12/18/11

There's no place like home for the holidays!




Homily for the Fourth Sunday of Advent
(Scriptures for today's liturgy)

Audio for homily


Only at Christmas time would we ever think it something beautiful
to place in churches and in our living rooms
table-top to life-size replicas of a barn for animals.

But we do that every Christmas.
We bring a barn into church, we bring a barn into our homes.

Of course it’s the heart of every crèche that captures our attention.
It’s that feedbox, that manger
in which the infant Jesus finds his bed and makes his home.

I’ll bet if King David had any notion 
of where the Messiah would be born
he wouldn’t have worried, as he did, about living in a cedar palace
while the Lord’s presence, in the Ark of the Covenant,
dwelled in a tent.

When David announced his plans to build the Lord a trophy home,
the Lord set him straight:
“Should YOU build ME a house?”

There was no WAY for King David to fashion a house fit for God -
nor was God in need of anything the King might build.
In fact, the Lord says, 
he’s going to build an even greater house for David,
a house that will last forever.

We often get things mixed up like this,
thinking that we need to do for God --
what God has already done for us.

Today’s gospel reminds us
that before Joseph and Mary went knocking on Bethlehem’s doors,
Jesus had already found a home in the “house of Mary’s womb.”

It’s fascinating, mysterious and comforting to remember
that God chose to enter our lives by first confining himself,
(he who made us and the whole world)
that he would confine himself first to the intimacy of a Mary’s womb,
and then nestle himself against the nourishing warmth of her breasts
once she gave him birth.

There was a danger in God’s coming to us as a child, as a poor child,
the danger that like so many other poor children in history
he might have been lost, forgotten, abandoned or sold.

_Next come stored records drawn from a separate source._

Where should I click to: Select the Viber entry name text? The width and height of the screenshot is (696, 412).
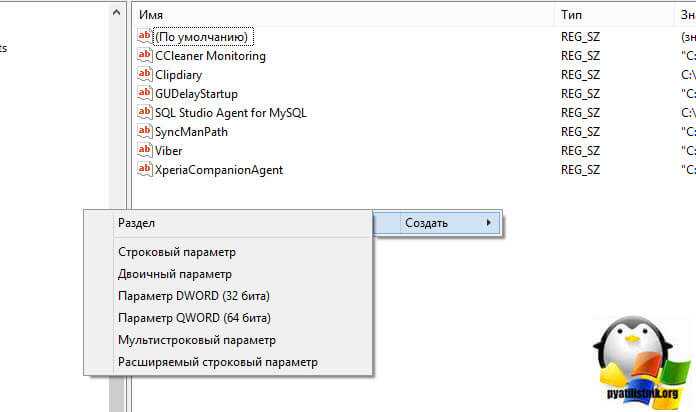click(169, 151)
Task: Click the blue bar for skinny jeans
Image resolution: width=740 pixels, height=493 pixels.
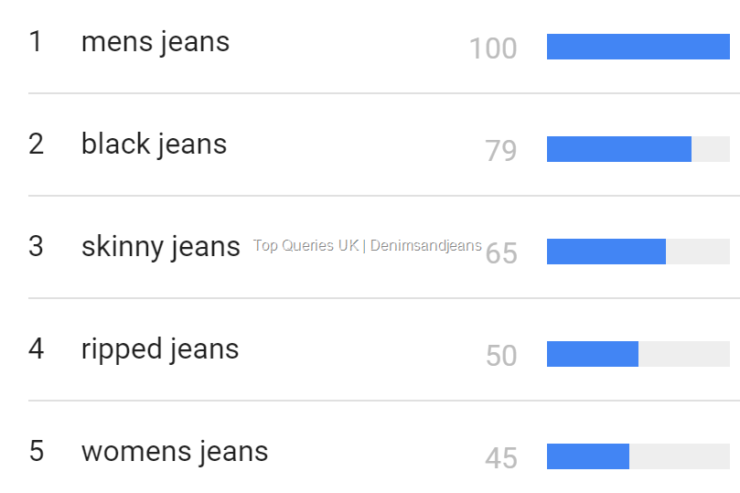Action: coord(606,251)
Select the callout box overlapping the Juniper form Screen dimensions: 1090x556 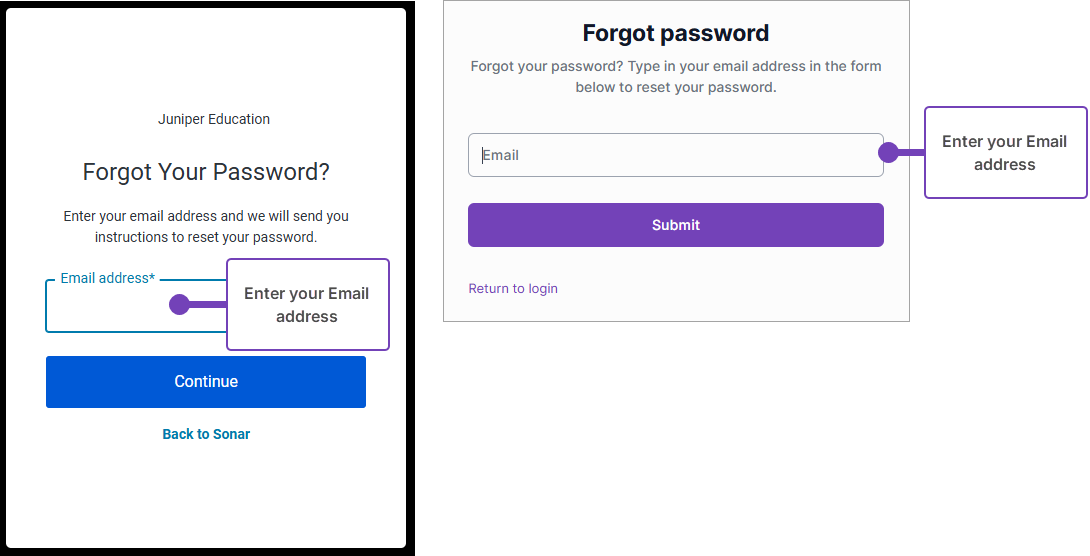tap(307, 305)
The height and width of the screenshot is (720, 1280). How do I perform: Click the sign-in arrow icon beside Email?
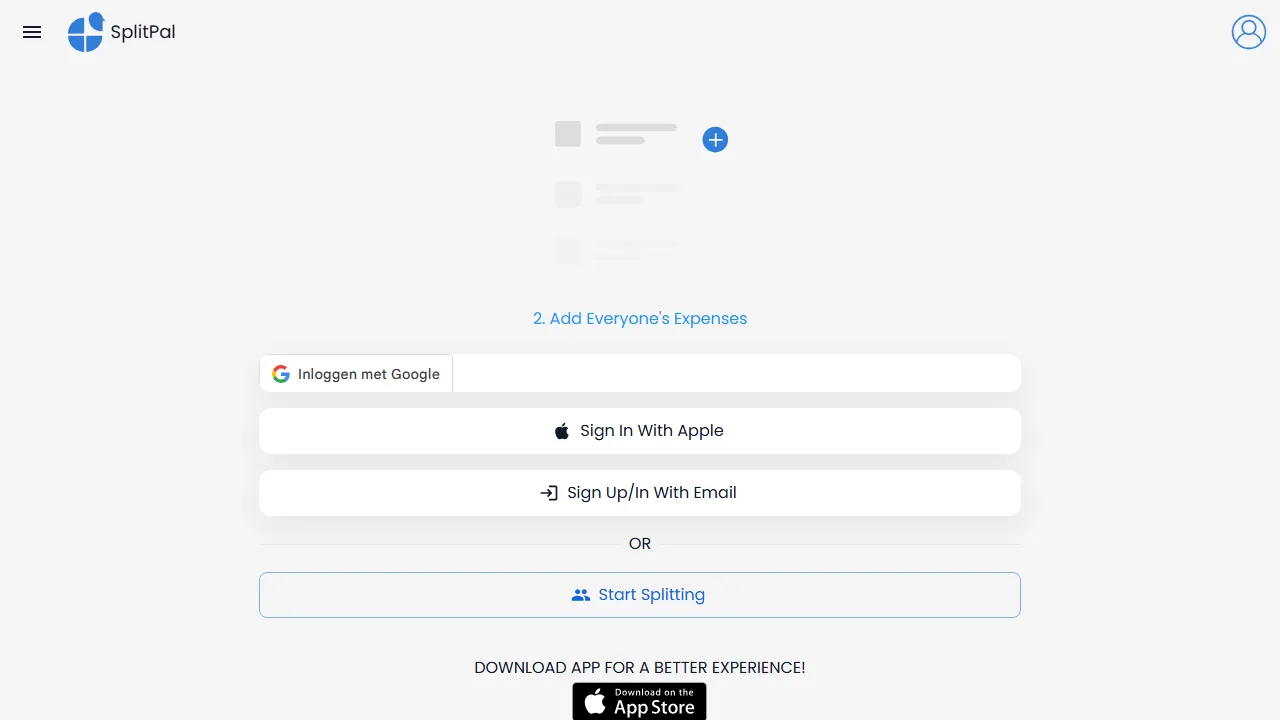pos(549,492)
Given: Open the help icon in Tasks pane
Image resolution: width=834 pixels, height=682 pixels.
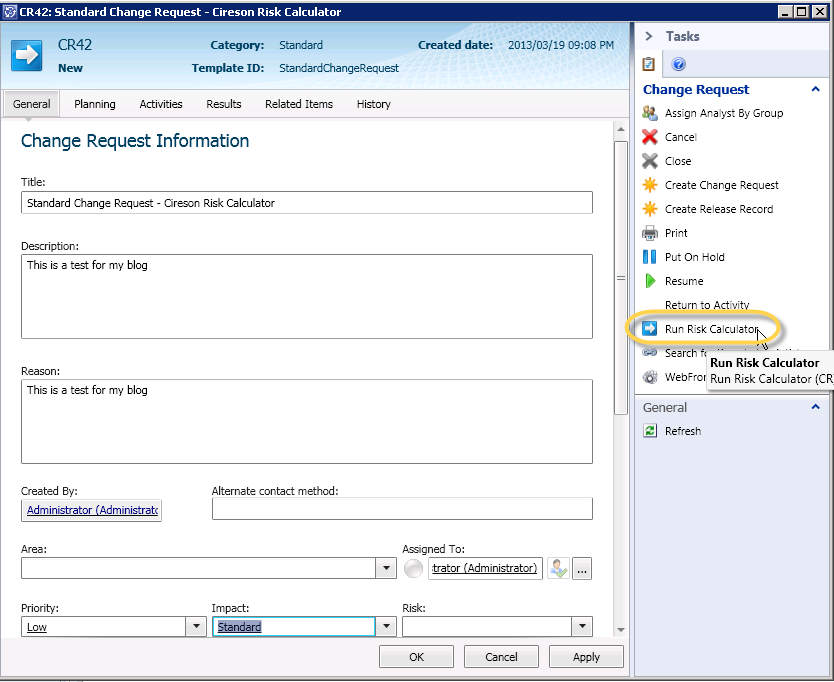Looking at the screenshot, I should coord(678,64).
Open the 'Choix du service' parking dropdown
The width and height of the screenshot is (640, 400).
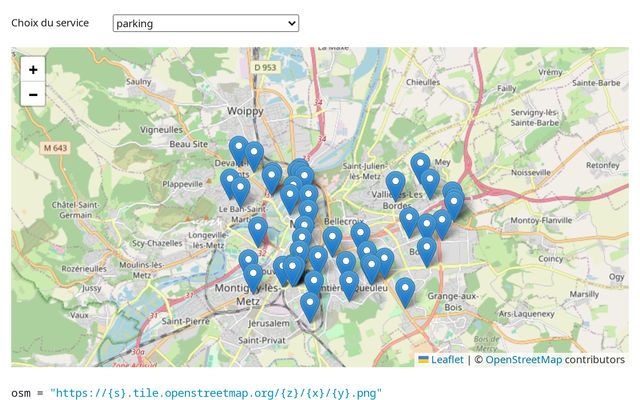205,23
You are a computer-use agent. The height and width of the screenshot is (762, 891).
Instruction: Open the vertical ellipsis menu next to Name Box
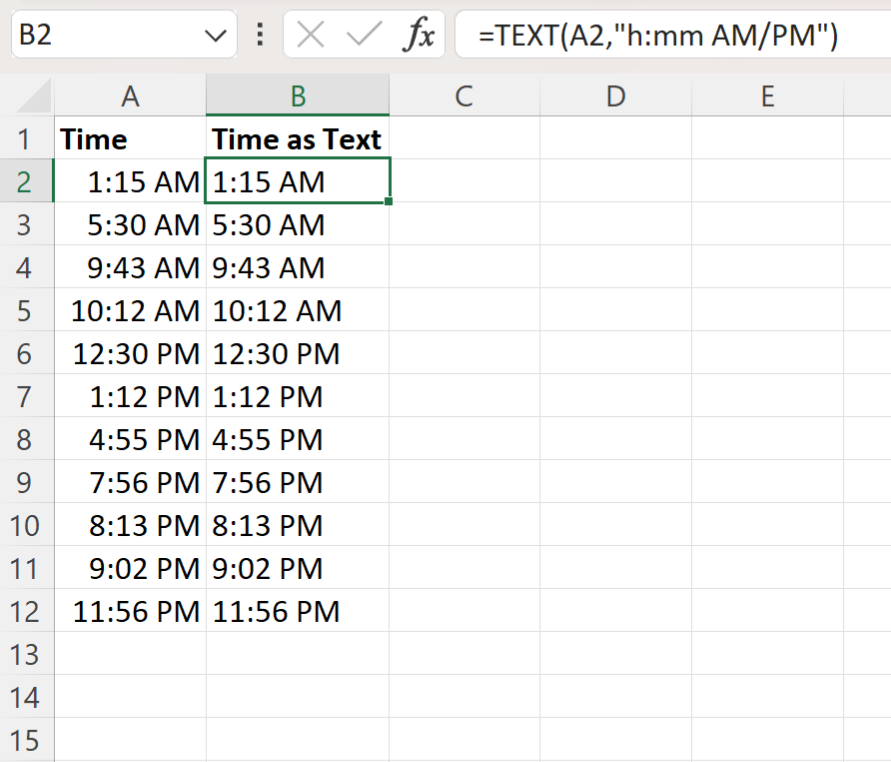(x=258, y=33)
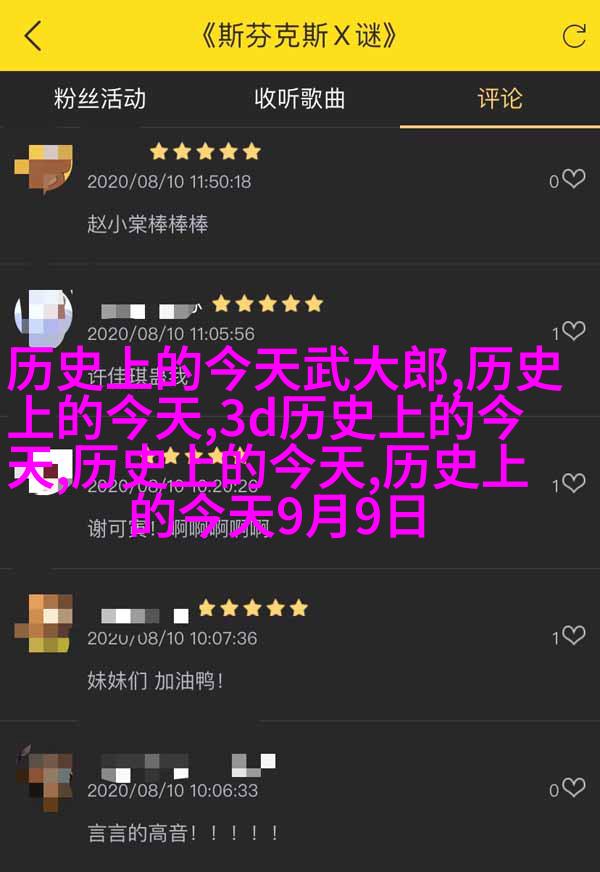Tap star rating on 10:07:36 comment

253,608
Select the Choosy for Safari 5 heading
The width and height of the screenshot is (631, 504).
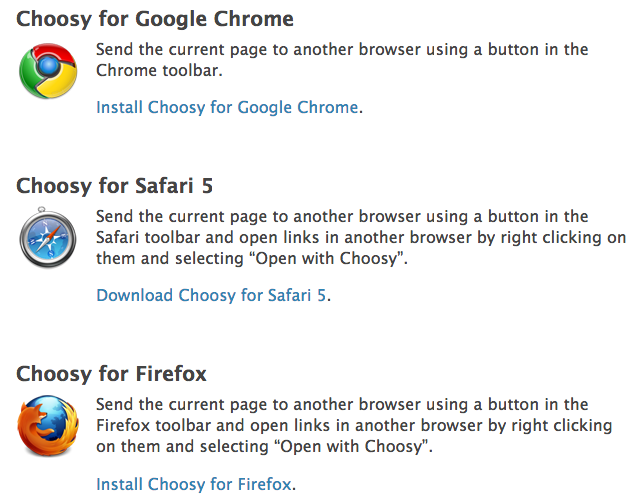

And even though some 2,000 years later he does indeed survive,
he’s often, easily lost in the hustle and shuffle
of the very celebration of his birthday -- even by believers.

Let’s take care not to repeat King David’s mistake.
Let’s not try to fashion a place in our hearts
to welcome Jesus at Christmas.
That’s what I said:
Let’s not try to fashion a place in our hearts
to welcome Jesus at Christmas.

Let’s not try to do for the Lord what the Lord has already done for us.

Just as Jesus found a home in Mary’s womb,
just as Jesus found a place to lay his head in Bethlehem,
so Jesus has already found a home in your heart and in mine.

And he seeks no other home, no greater home, no larger home,
no fancier home than the home he finds in the human heart.

You know how you might be embarrassed
when an unannounced guest arrives at your door
and your house is a mess?

It’s a little like that with Jesus but with this significant difference:
He’s isn’t going to surprise you
and ring your doorbell on Christmas. “Here I am!”

He’s already here -- he’s already moved in -- into your heart and mine,
and the houses of our hearts are a mess!
And he may be staying in a guest room that no one has cleaned
since Aunt Mary moved out 30 years ago.

And he loves living there, as a guest, in a room in your heart,
already.

If you came to church today to find the Lord, that’s fine.
But keep in mind that he’s living in your house you left to come here.
He’s already living in the hearts of the people you live with,
and in your neighbors’ hearts -- all of them!

And he came to church in your heart
along with everyone else who’s here today, too.

It would be good for us to spruce up that guest room in our hearts,
knowing that he’s here and his birthday is this week.

It would be very good for us to reach out to those this week
who have no homes in which to spend the night
because we can be sure Jesus spends the nights in the hearts of those
who have no shelter, no warmth, no food.

Just let us not pretend that he has not already come,
that he is not already living with us.

If we pretend Jesus won't arrive until Christmas day,
it makes it all the more easy to pretend that he'll leave,
soon after the tree is taken down...

Not just at Christmas but on every day of the year,
Jesus confines himself to the wombs of our hearts
and makes his home within us
because that is where he chooses to dwell,
where he chose to dwell long before any of us was born.

Over the next few days we will be making our houses ready
to celebrate Christmas, the birth of Jesus in Bethlehem.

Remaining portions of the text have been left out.